**WRITTEN EXERCISE**. List every distinct calendar date (month, day, and year) in the financial report excerpt below.

After reflecting changes in current assets and current liabilities,
operating activities provided net cash of $3,879,000 in the first quarter of
1996 as compared to providing $776,000 in the first quarter of 1995. For the
first quarter of 1996, cash provided by operations was primarily the result of
a higher percentage of factored sales than in prior years, as well as the
collection of a 1995 overpayment of income taxes.
Net cash used by investing activities was $1,442,000 in the first quarter
of 1996 as compared to $1,740,000 used in the first quarter of 1995. Net
capital expenditures in the first quarter of 1996 were $1,442,000 as compared
to $1,740,000 in the first quarter of 1995 and were incurred primarily in
connection with a new management information system and the completion of the
centralized fabric storage, cutting and distribution center and administrative
offices. Capital expenditures were funded primarily with long-term borrowings.
In the first quarter of 1996, financing activities used net cash of
$2,619,000 as compared to $1,658,000 provided in the first quarter of 1995 and
reflected repayment of long-term borrowings of $3,750,000. During the first
quarter of 1996, the Company issued 300,000 shares of its common stock,
resulting in cash proceeds of $1,131,000.
The Company factors most of its customer accounts receivable with The CIT
Group/BCC, Inc., ("CIT") under a $45,000,000 credit facility (the "CIT Credit
Facility") which is secured by receivables, inventory and equipment. The terms
of the CIT Credit Facility, as amended on March 29, 1996, allow borrowings
equal to (i) the lesser of (a) 95% of eligible factored receivables and 85% of
eligible non-factored receivables or (b) $30,000,000 and (ii) the lesser of (a)
60% of eligible inventory or (b) $11,000,000. The CIT Facility matures on July
31, 1998 and bears interest at CIT's base rate plus one percent (9.25% as of
March 31, 1996).
The Company also has a $6,000,000 term loan with CIT for Gaines (the
"Gaines Term Loan"), which is secured by Gaines' manufacturing real estate and
equipment. The Gaines Term Loan, as amended on March 29, 1996, provides for
principal payments under a five year note with a seven year amortization and
bears interest at CIT's base rate plus one percent (9.75% as of March
31, 1996). As of March 31, 1996, outstanding borrowings under the Gaines Term
Loan were $5,571,000.

**DATASET EXCERPTS**.
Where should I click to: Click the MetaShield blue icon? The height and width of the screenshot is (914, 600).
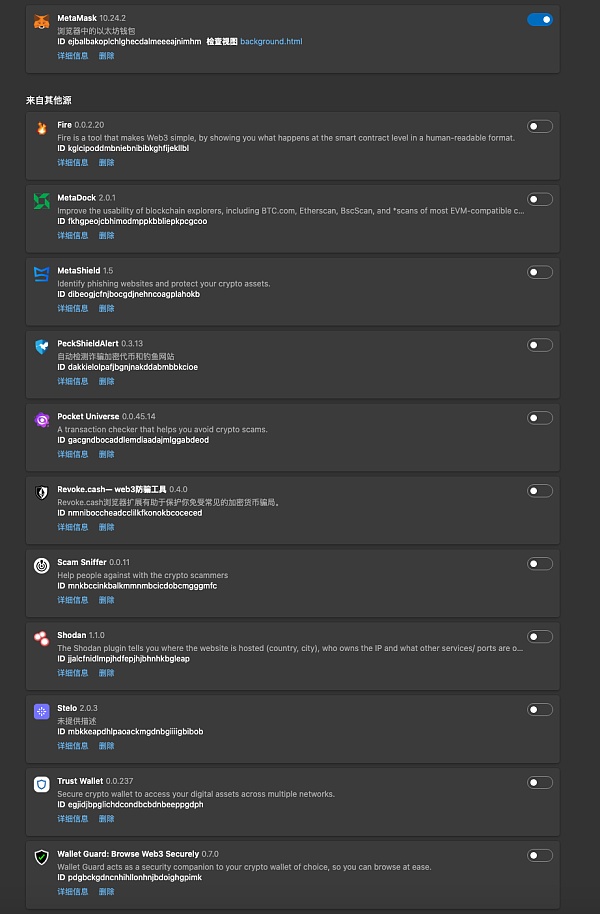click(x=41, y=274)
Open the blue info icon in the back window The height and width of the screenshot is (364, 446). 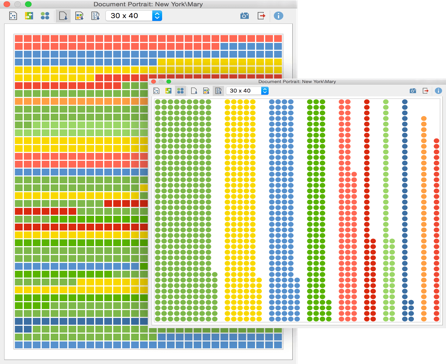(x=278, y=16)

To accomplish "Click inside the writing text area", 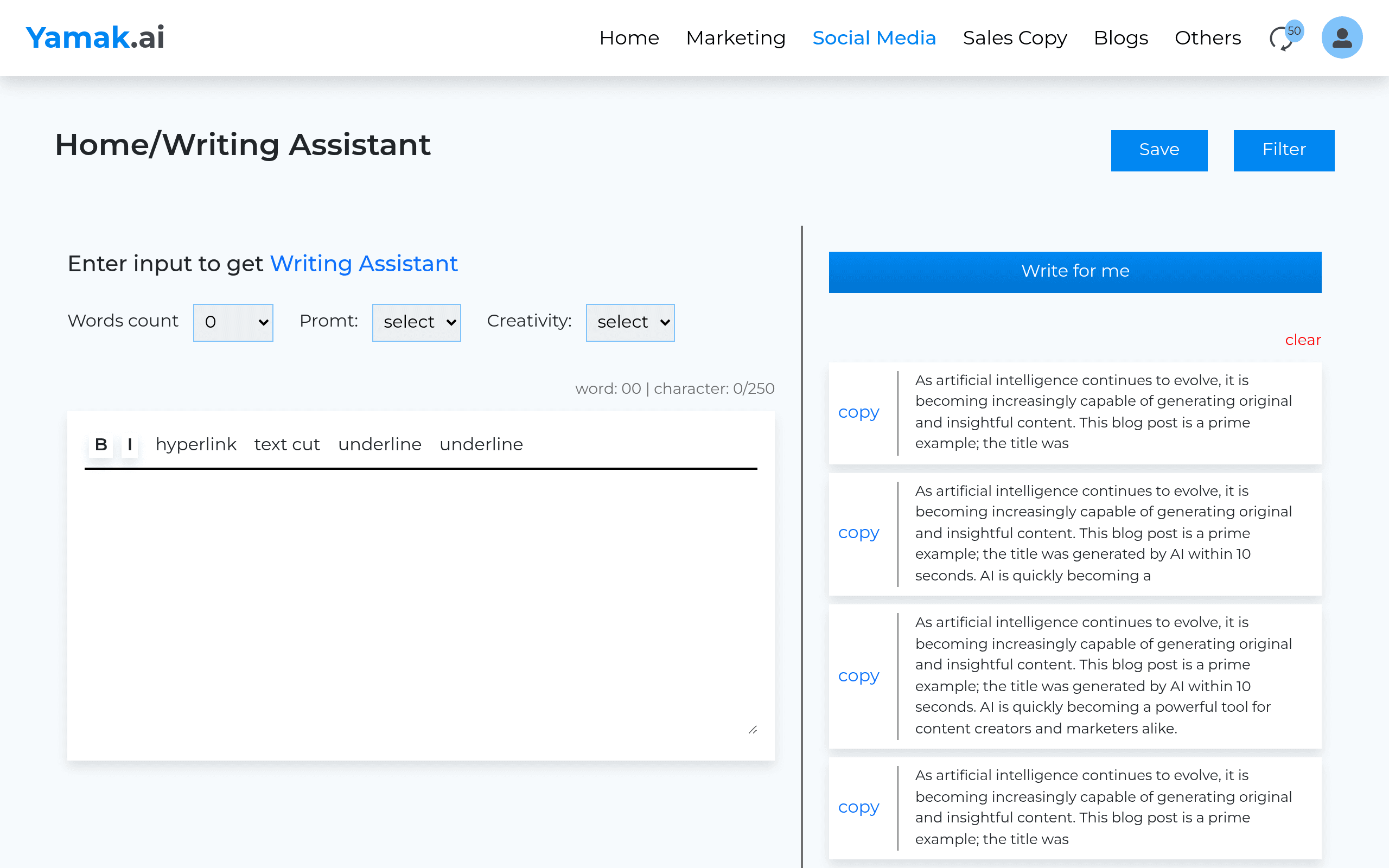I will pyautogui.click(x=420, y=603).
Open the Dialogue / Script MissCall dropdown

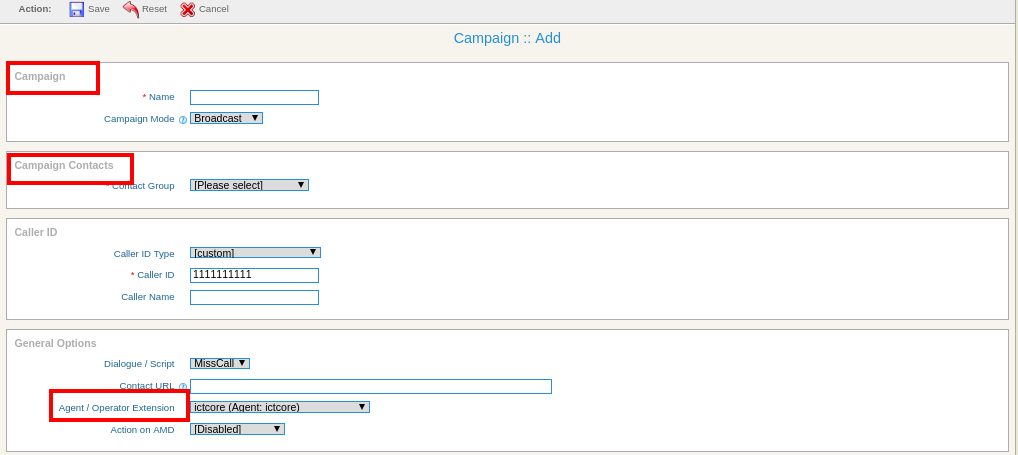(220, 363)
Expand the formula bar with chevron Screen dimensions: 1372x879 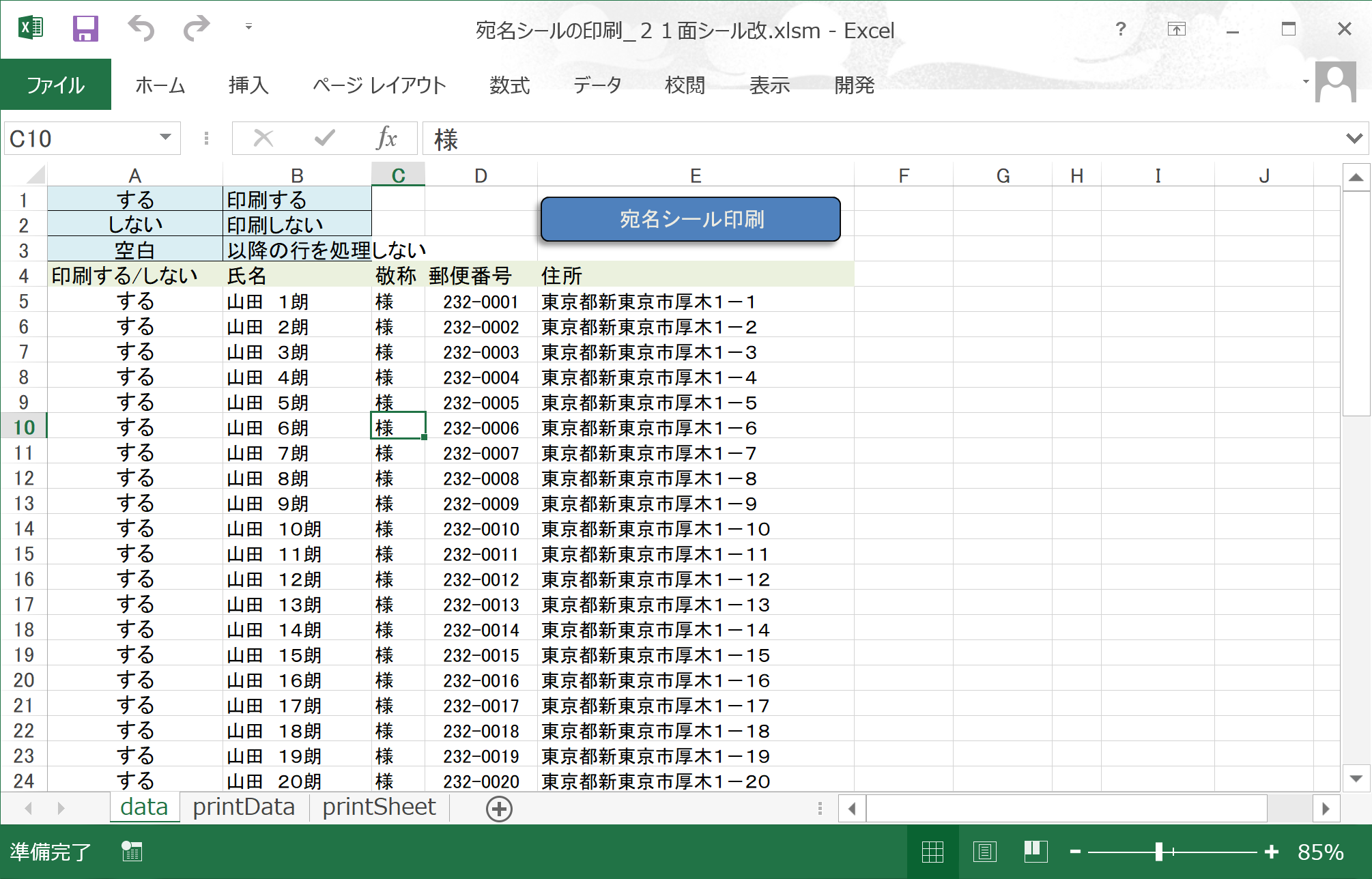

**EXPECTED ANSWER**.
March 29, 1996
July 31, 1998
March 31, 1996